**EXERCISE REQUIREMENTS:**
Begin at the line with "Cookie-Richtlinie (443, 1815)" and output every line through the end of the records, exactly as given. Omit pictures.

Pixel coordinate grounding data
▶
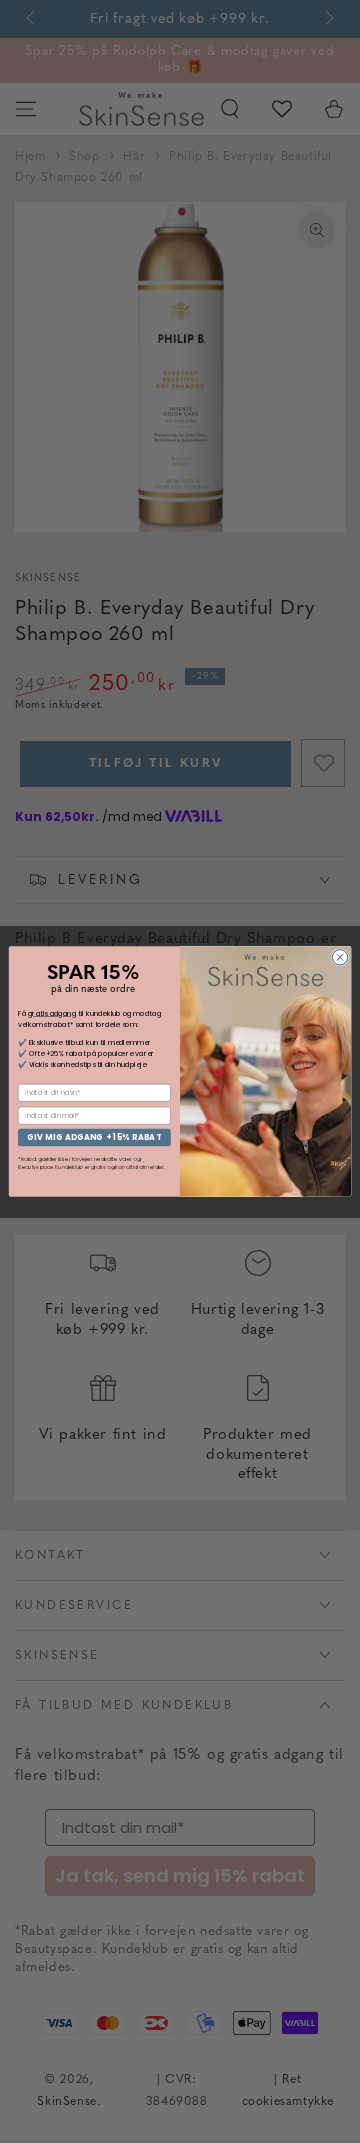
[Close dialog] (339, 957)
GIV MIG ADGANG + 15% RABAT (94, 1137)
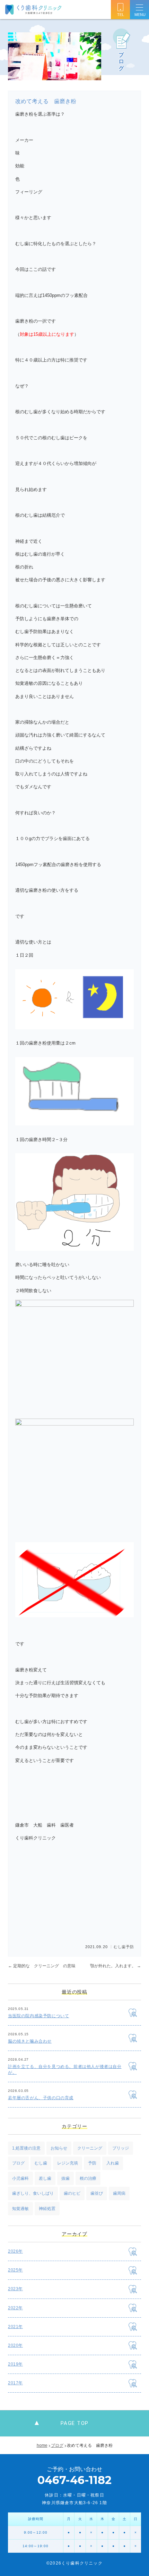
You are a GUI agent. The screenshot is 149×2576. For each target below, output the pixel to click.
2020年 (15, 2345)
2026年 (15, 2251)
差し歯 (45, 2178)
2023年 (15, 2288)
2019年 (15, 2364)
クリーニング (89, 2148)
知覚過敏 (20, 2208)
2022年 (15, 2307)
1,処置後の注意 (26, 2148)
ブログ (18, 2163)
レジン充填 (67, 2163)
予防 (130, 1947)
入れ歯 (112, 2163)
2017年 (15, 2382)
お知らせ (59, 2148)
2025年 (15, 2270)
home (42, 2445)
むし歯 (120, 1947)
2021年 (15, 2326)
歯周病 (119, 2193)
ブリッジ (120, 2148)
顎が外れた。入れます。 (115, 1965)
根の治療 (88, 2178)
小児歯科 (20, 2178)
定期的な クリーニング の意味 (42, 1965)
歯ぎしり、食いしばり (33, 2193)
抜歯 (65, 2178)
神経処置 (47, 2208)
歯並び (96, 2193)
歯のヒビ (72, 2193)
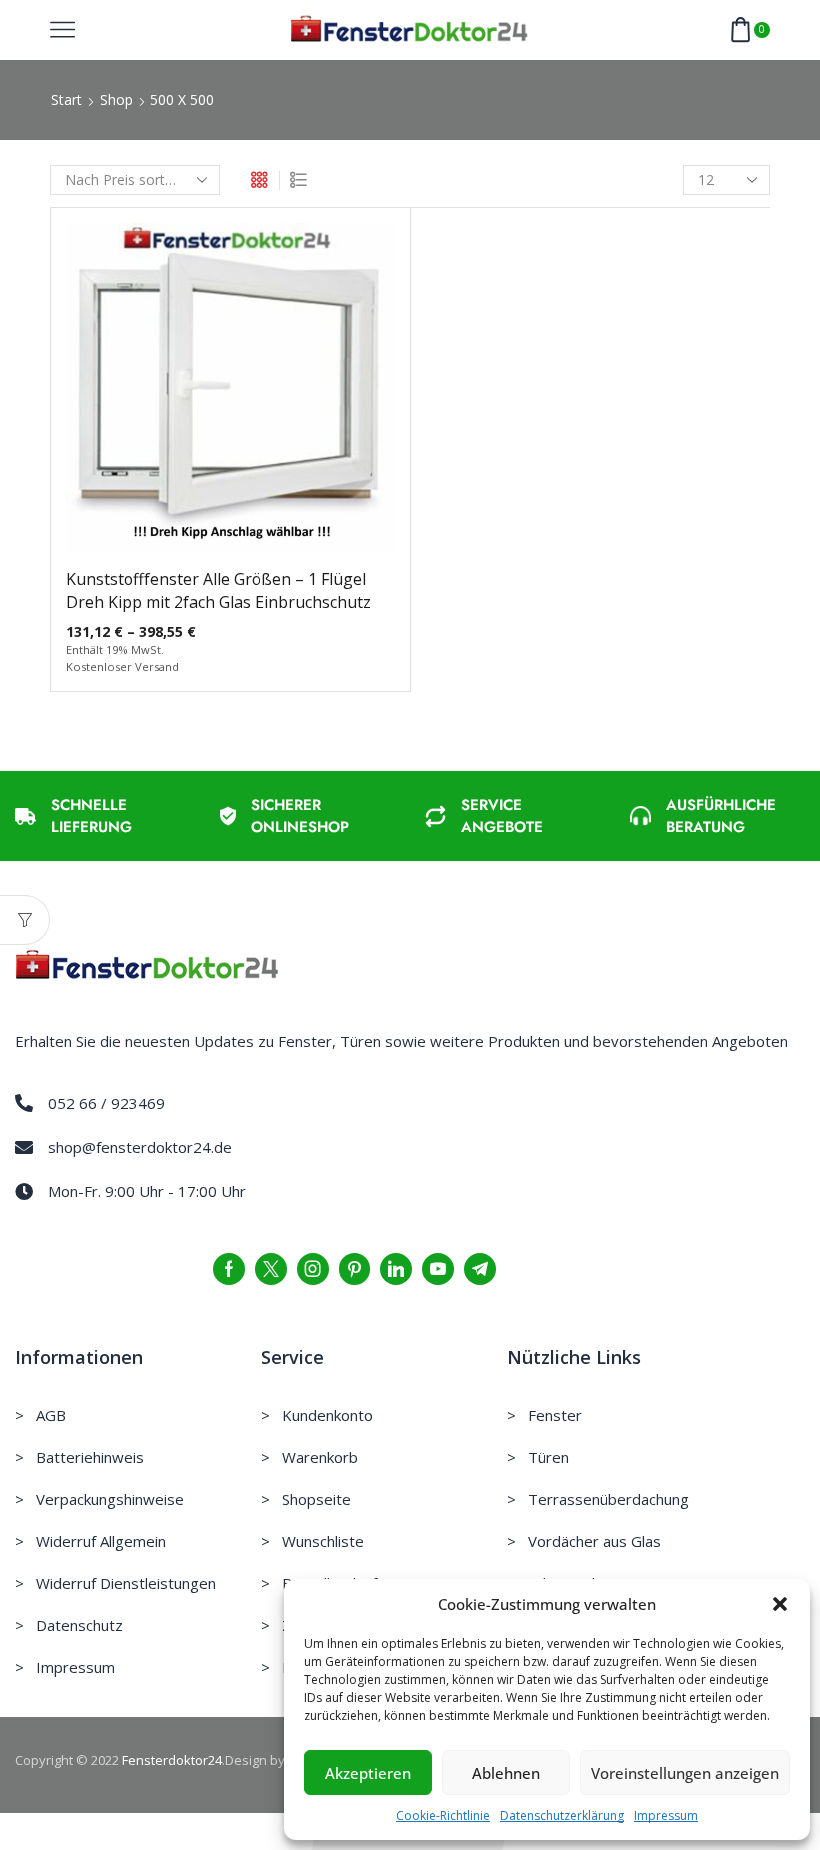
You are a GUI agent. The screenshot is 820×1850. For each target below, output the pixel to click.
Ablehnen (506, 1773)
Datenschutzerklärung (562, 1815)
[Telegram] (480, 1269)
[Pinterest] (354, 1269)
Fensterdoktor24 (172, 1760)
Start (66, 99)
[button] (780, 1604)
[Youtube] (438, 1269)
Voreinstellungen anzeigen (685, 1773)
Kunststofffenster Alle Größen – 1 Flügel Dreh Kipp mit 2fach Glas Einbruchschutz (218, 591)
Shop (116, 99)
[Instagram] (313, 1269)
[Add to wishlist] (189, 395)
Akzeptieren (368, 1773)
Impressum (666, 1815)
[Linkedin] (396, 1269)
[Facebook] (229, 1269)
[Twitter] (271, 1269)
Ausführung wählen (230, 395)
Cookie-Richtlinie (443, 1815)
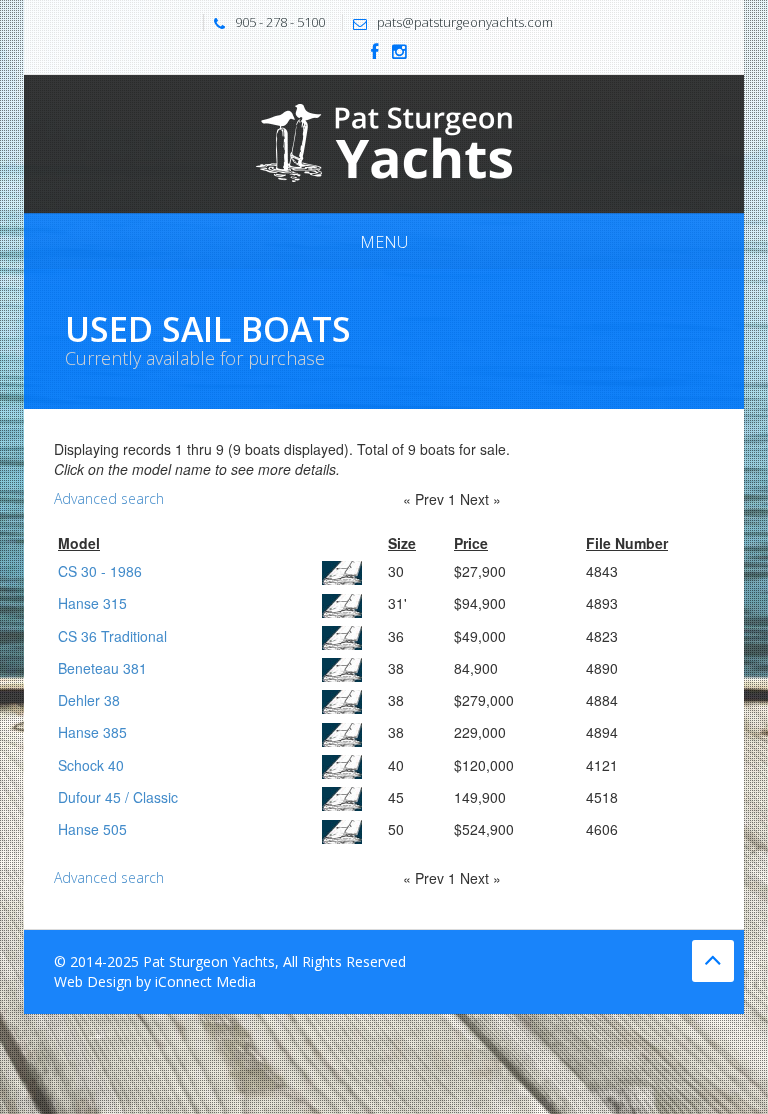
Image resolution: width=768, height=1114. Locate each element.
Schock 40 (91, 765)
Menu (384, 242)
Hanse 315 (92, 603)
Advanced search (109, 498)
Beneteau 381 (102, 668)
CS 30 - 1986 (100, 571)
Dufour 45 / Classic (118, 797)
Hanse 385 (92, 732)
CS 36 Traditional (112, 636)
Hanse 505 (92, 829)
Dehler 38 (89, 700)
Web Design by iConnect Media (155, 981)
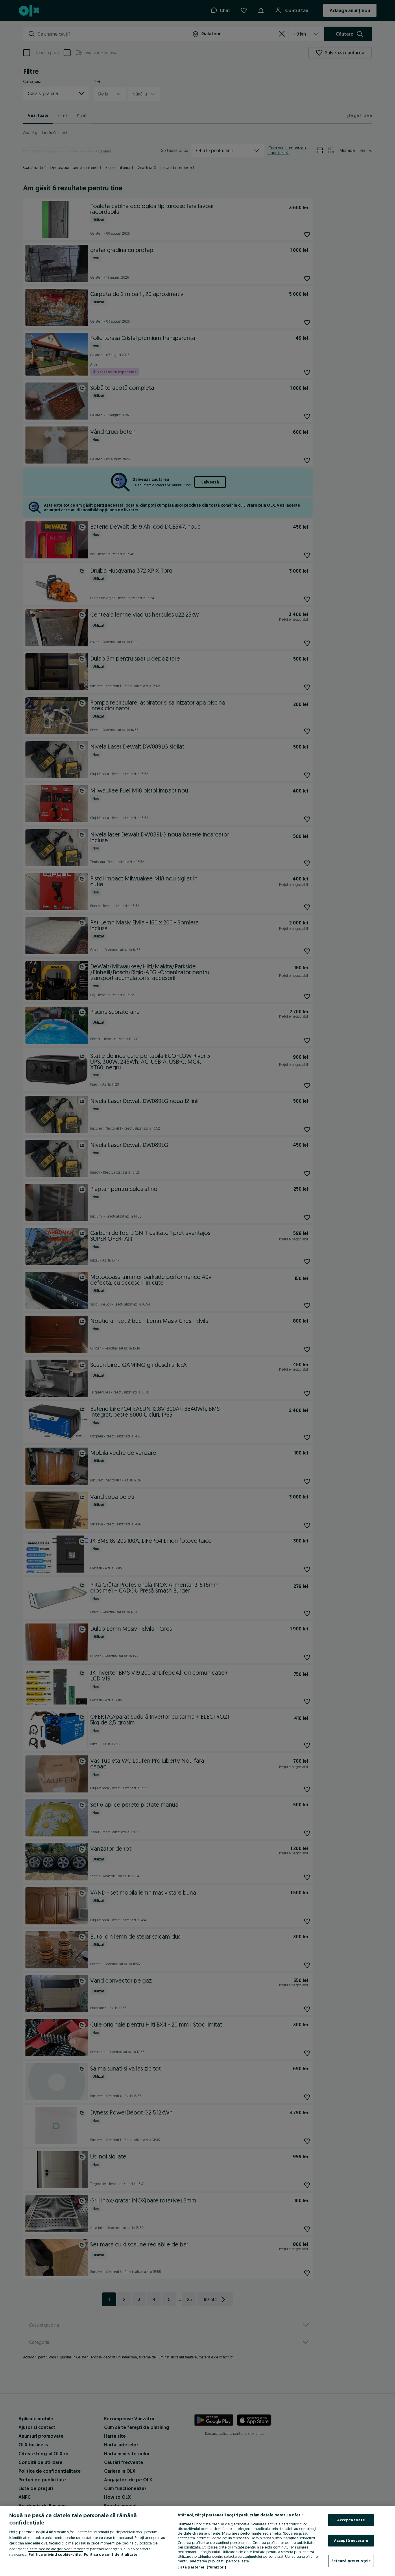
◀
**REPLY TO THE EXERCISE:**
Cookie-Richtlinie (443, 1815)
Image resolution: width=768, height=1114. Locate each element.
Schock 40 (91, 765)
Menu (384, 242)
Hanse 315 (92, 603)
Advanced search (109, 498)
Beneteau 381 (102, 668)
CS 30 - 1986 (100, 571)
Dufour 45 / Classic (118, 797)
Hanse 385 (92, 732)
CS 36 Traditional (112, 636)
Hanse 505 (92, 829)
Dehler 38 (89, 700)
Web Design by iConnect Media (155, 981)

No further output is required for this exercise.